• **Exercise prompt**
Format the entries as a two-column CSV with the headers instruction and answer. Begin at the start of the entries and stop after the line that contains "pyautogui.click(x=81, y=452)". Give one row per entry, with its wording under instruction and its answer under answer, each in a single quoted field with line breaks turned into spaces.

• **Material supplied**
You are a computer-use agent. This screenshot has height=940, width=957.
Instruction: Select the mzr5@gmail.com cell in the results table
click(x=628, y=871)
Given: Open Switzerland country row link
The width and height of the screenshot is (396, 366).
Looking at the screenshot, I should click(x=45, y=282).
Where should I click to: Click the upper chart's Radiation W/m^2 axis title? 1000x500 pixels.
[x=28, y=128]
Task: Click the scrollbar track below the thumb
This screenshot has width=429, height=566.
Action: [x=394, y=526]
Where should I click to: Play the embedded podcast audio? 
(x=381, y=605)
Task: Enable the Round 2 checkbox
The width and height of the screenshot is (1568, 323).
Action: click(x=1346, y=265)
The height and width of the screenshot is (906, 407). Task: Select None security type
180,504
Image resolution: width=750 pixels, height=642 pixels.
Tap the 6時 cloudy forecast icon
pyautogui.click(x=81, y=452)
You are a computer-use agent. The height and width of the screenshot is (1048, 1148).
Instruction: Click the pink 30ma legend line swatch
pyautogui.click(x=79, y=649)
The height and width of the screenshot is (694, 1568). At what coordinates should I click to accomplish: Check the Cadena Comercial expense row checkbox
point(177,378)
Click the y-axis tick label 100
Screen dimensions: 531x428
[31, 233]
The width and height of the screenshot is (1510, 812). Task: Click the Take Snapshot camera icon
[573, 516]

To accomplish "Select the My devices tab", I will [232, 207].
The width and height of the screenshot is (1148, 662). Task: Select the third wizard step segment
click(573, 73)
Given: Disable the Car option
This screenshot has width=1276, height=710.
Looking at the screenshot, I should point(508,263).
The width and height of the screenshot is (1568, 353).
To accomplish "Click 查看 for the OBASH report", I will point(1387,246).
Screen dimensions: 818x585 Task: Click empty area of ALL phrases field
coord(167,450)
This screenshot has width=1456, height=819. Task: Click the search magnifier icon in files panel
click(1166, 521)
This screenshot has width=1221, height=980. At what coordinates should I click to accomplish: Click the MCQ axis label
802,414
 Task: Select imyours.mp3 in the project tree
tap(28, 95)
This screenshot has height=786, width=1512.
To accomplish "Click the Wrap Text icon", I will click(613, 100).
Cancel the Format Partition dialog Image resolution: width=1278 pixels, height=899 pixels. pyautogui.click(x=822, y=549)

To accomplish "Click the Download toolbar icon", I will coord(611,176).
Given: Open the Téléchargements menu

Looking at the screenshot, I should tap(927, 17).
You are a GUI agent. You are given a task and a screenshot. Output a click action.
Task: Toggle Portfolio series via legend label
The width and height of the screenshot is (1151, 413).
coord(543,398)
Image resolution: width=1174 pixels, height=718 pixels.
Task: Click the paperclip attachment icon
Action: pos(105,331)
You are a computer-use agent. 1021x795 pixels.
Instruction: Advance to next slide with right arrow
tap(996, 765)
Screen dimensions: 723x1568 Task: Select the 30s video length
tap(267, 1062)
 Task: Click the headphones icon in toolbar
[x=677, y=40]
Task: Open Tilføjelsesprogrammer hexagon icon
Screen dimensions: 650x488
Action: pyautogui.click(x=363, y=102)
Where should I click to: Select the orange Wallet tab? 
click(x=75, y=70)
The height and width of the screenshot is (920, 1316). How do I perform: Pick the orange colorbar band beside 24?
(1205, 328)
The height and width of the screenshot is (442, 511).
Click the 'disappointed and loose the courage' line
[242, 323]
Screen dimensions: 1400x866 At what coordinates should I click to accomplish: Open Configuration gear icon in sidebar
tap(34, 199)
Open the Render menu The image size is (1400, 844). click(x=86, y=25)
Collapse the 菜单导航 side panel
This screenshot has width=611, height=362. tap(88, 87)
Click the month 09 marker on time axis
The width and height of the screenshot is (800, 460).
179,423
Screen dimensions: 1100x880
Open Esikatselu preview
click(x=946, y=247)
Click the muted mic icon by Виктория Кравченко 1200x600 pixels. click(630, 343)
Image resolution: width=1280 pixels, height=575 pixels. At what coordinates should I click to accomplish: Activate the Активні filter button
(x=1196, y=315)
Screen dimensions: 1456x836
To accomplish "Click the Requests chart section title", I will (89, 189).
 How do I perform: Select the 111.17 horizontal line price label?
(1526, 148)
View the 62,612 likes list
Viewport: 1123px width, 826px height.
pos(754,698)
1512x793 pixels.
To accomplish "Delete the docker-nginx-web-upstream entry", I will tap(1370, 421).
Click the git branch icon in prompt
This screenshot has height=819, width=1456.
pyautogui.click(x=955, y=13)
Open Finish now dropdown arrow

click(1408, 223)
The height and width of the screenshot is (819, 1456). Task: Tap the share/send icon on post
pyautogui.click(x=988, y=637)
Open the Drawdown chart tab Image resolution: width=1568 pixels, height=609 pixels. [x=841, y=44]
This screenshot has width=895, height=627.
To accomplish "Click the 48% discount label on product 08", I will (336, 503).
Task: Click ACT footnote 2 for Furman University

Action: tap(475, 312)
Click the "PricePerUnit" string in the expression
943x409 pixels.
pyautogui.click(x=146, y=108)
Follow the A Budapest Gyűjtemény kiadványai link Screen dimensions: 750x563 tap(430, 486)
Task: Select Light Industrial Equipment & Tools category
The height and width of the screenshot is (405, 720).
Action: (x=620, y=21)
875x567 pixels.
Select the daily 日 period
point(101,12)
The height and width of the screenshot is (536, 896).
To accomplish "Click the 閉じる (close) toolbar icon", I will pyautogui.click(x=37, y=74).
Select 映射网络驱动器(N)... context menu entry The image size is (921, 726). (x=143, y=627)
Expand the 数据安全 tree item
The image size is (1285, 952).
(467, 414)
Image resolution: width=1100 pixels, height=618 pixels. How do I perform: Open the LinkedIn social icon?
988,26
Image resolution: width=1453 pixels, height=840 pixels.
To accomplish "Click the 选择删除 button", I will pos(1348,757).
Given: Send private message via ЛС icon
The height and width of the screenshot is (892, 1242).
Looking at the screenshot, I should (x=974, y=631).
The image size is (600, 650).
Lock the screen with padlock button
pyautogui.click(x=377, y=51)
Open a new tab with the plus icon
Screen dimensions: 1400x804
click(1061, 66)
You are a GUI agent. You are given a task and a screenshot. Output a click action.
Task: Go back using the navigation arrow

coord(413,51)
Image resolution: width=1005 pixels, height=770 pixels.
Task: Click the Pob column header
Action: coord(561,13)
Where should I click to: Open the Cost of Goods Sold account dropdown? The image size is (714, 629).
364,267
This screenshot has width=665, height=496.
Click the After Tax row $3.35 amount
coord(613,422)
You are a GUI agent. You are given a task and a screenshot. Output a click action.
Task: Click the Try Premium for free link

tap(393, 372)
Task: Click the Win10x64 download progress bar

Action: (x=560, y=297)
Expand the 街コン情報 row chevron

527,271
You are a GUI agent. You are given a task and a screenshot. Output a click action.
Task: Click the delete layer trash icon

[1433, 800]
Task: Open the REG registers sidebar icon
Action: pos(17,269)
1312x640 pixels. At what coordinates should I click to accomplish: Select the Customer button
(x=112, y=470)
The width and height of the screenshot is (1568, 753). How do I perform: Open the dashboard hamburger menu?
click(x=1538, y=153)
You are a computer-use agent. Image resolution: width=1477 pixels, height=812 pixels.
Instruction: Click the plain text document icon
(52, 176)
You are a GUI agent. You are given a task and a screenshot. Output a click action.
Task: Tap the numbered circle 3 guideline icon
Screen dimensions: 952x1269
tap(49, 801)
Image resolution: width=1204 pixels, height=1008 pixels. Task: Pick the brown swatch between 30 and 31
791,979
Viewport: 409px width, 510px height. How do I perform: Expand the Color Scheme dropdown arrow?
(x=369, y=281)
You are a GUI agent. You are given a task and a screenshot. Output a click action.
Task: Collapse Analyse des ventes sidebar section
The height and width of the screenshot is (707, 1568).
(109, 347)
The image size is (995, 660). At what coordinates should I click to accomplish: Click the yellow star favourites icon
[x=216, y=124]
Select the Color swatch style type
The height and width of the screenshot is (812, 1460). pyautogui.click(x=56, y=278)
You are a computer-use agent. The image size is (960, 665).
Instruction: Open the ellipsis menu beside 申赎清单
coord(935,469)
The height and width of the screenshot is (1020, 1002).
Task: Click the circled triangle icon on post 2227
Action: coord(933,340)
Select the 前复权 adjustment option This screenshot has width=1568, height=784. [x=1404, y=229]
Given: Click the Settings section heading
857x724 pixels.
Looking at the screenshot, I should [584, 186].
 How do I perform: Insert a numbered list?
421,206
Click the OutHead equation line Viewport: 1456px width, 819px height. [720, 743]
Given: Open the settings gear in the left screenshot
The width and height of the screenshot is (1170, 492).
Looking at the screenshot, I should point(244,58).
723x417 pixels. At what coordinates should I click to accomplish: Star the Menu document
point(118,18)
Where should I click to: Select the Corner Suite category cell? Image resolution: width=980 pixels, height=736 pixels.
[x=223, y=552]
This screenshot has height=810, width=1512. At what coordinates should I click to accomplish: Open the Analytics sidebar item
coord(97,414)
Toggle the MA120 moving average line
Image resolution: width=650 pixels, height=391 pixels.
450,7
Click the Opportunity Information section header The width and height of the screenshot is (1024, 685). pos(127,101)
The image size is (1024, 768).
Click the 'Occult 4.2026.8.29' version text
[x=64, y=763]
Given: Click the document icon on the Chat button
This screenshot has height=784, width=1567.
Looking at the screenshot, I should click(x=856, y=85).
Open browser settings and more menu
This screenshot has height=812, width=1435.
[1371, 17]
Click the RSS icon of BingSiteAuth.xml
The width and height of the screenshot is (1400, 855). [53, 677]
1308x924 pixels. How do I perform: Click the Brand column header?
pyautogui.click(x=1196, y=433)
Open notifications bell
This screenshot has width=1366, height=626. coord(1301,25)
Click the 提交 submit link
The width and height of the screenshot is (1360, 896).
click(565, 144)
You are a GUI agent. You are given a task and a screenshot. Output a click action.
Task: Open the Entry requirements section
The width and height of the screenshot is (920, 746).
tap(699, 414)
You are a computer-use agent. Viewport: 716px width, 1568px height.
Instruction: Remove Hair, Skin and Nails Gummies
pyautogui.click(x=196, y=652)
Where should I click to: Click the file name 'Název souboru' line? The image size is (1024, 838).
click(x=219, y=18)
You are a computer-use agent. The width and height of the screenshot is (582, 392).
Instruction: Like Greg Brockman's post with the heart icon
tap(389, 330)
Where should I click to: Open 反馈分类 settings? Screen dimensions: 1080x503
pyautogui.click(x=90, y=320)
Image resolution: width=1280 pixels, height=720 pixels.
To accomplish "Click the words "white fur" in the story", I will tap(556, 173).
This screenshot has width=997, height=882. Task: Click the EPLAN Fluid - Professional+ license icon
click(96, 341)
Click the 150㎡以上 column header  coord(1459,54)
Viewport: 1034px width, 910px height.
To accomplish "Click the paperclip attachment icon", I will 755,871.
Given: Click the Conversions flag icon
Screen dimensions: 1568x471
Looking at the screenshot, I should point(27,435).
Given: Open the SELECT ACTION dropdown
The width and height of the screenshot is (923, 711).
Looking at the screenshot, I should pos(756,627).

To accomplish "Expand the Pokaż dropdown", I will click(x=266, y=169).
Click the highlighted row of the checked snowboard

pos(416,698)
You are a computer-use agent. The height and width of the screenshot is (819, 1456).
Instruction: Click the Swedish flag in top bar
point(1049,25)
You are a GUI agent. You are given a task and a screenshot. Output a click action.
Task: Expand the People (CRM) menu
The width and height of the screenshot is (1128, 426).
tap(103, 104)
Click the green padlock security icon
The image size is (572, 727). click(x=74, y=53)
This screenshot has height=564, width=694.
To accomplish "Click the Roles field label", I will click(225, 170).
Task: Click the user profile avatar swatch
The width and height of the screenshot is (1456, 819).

• **Solved exercise**
instruction,answer
"You are a computer-use agent. This screenshot has height=940, width=957. Instruction: Select the mzr5@gmail.com cell in the results table","click(x=628, y=871)"
"Given: Open Switzerland country row link The width and height of the screenshot is (396, 366).","Looking at the screenshot, I should click(x=45, y=282)."
"Where should I click to: Click the upper chart's Radiation W/m^2 axis title? 1000x500 pixels.","[x=28, y=128]"
"Task: Click the scrollbar track below the thumb This screenshot has width=429, height=566.","Action: [x=394, y=526]"
"Where should I click to: Play the embedded podcast audio?","(x=381, y=605)"
"Task: Enable the Round 2 checkbox The width and height of the screenshot is (1568, 323).","Action: click(x=1346, y=265)"
"The height and width of the screenshot is (906, 407). Task: Select None security type","180,504"
"Image resolution: width=750 pixels, height=642 pixels. Tap the 6時 cloudy forecast icon","pyautogui.click(x=81, y=452)"